# Clan Logo Request



## Tormendo (Oct 16, 2008)

can anyone change this text to "Unleashed Empire"?
I don`t offer much only that the textcolor is nearly the same 
and that "logo here" and "text here" would be cut out.
I`m very greatful if someone help me.
He can add a copyright. thx!


----------



## Prime (Oct 17, 2008)

I couldn't get the exact font type I tried my best.
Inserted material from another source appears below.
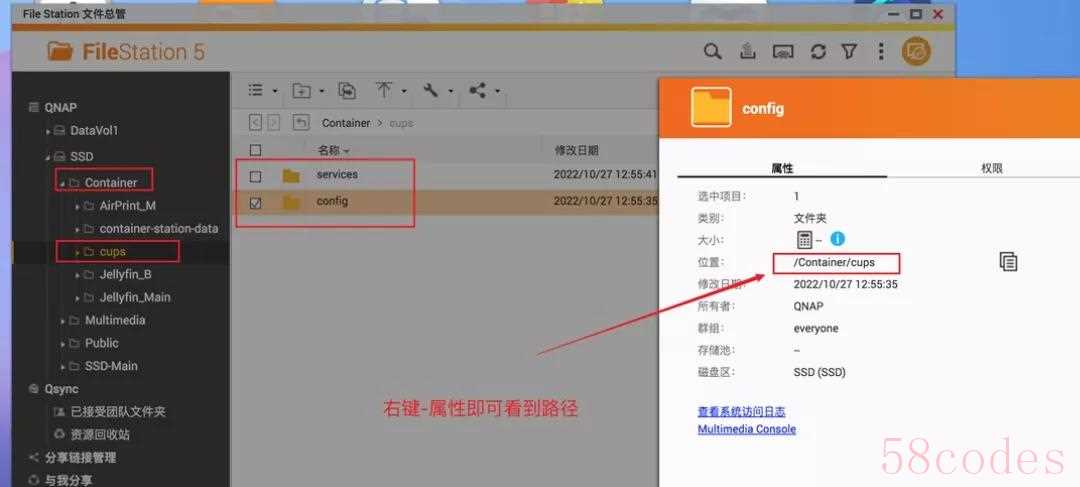Screen dimensions: 1080x487
Task: Click the search magnifier icon
Action: (712, 52)
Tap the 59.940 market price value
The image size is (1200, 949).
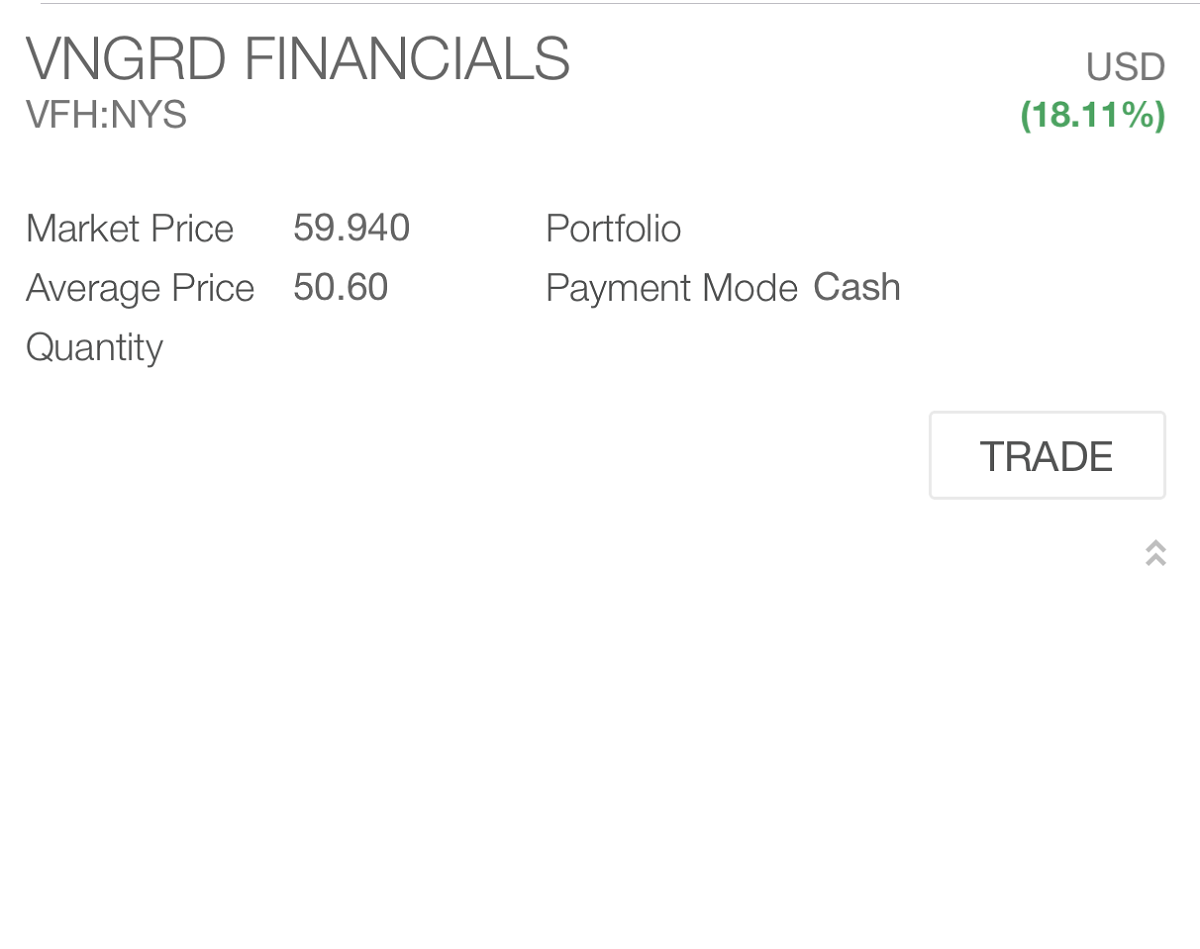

Here is 3 versions:
















I have the .psd for all of them so if you need any changes just feel free to reply.


----------



## wichiandy (Oct 17, 2008)

Prime, maybe you missed some little effects in text

Unleashed Empire needs this effect if want to be exact same like above :
1. Gradient linear mask.
2. Drop shadow, just add it, but make it's transparency to 20% or like that.
3. Inner glow - black

Oh, and also make the text little bit bigger


----------



## Prime (Oct 17, 2008)

How about this?


----------



## wichiandy (Oct 17, 2008)

Yeah, that's it, but almost


----------



## Raika (Oct 17, 2008)

The U isnt that visible though


----------



## psycoblaster (Oct 17, 2008)

I get a red X


----------



## Raika (Oct 17, 2008)

You got a what?


----------



## Sir-Fritz (Oct 17, 2008)

psycoblaster cant view the pic.


----------



## Prime (Oct 17, 2008)

Raika said:
			
		

> The U isnt that visible though



I give up.


----------



## Datadayne (Oct 17, 2008)

Change the distance of the the inner glow to 0. Send psd to me if you dont want to do it.


----------



## Tormendo (Oct 17, 2008)

Thank you a lot Prime
The first is the best^^


----------



## Tormendo (Oct 17, 2008)

Sorry can you change the text to The A1 Clan.


----------



## psycoblaster (Oct 18, 2008)

give me the pic and i'll see


----------



## Tormendo (Oct 19, 2008)

first post, there is the pic


----------



## psycoblaster (Oct 20, 2008)

I see a red X.
Try uploading the pic on a different image hosting website.


----------



## wichiandy (Oct 20, 2008)

Okay, maybe I could straight this up. psycoblaster need that picture being uploaded into photobucket, because photobucket is visible to psycoblaster. Am I right psycoblaster?


----------



## Tormendo (Oct 21, 2008)

here:





can any one make this?

Can any one change this text to The A1 Clan?


----------